Emergency epinephrine: For severe allergic reactions such as anaphylaxis, emergency epinephrine injection is needed to quickly relieve symptoms and prevent life-threatening complications.

Alternative therapies: Certain alternative therapies such as acupuncture, herbal supplements, and probiotics may help relieve allergy symptoms, but their effectiveness is not well-established and they should not be used as a substitute for conventional medical treatment.

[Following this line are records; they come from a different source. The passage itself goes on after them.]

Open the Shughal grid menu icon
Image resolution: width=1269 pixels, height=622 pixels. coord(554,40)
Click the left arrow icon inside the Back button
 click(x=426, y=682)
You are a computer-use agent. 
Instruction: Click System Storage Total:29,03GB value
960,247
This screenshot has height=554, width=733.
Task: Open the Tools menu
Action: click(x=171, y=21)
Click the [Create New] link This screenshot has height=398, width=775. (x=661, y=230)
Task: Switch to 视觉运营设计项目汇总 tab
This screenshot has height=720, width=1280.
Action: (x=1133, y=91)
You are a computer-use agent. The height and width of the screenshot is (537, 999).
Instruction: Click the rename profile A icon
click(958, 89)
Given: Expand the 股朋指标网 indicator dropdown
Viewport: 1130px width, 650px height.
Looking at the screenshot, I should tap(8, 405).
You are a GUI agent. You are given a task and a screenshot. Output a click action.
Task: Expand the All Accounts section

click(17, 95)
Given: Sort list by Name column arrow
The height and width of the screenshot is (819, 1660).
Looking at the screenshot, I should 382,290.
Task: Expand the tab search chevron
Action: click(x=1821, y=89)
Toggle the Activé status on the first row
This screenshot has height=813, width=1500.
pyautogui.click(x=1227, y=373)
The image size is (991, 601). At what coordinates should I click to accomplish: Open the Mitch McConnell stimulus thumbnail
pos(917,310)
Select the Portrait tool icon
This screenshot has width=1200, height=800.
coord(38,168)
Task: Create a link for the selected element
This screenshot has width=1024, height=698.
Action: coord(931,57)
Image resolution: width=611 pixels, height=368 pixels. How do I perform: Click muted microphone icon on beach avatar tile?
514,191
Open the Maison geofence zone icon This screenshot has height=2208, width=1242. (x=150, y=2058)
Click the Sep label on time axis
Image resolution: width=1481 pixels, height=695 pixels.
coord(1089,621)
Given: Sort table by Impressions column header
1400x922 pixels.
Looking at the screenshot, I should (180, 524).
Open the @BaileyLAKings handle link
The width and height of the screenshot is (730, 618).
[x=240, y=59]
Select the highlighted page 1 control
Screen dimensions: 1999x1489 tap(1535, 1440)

It’s important to work with a healthcare professional to determine the best treatment approach for allergies based on the specific allergy type and severity of symptoms.

Who is affected?

Allergies can affect people of all ages, races, and genders. However, certain factors may increase the risk of developing allergies, such as having a family history of allergies, having other allergic conditions such as eczema or asthma, and being exposed to environmental allergens such as pollen or animal dander. Children are also more likely than adults to develop allergies, but allergies can develop at any age. It’s estimated that up to 50 million Americans are affected by some form of allergies.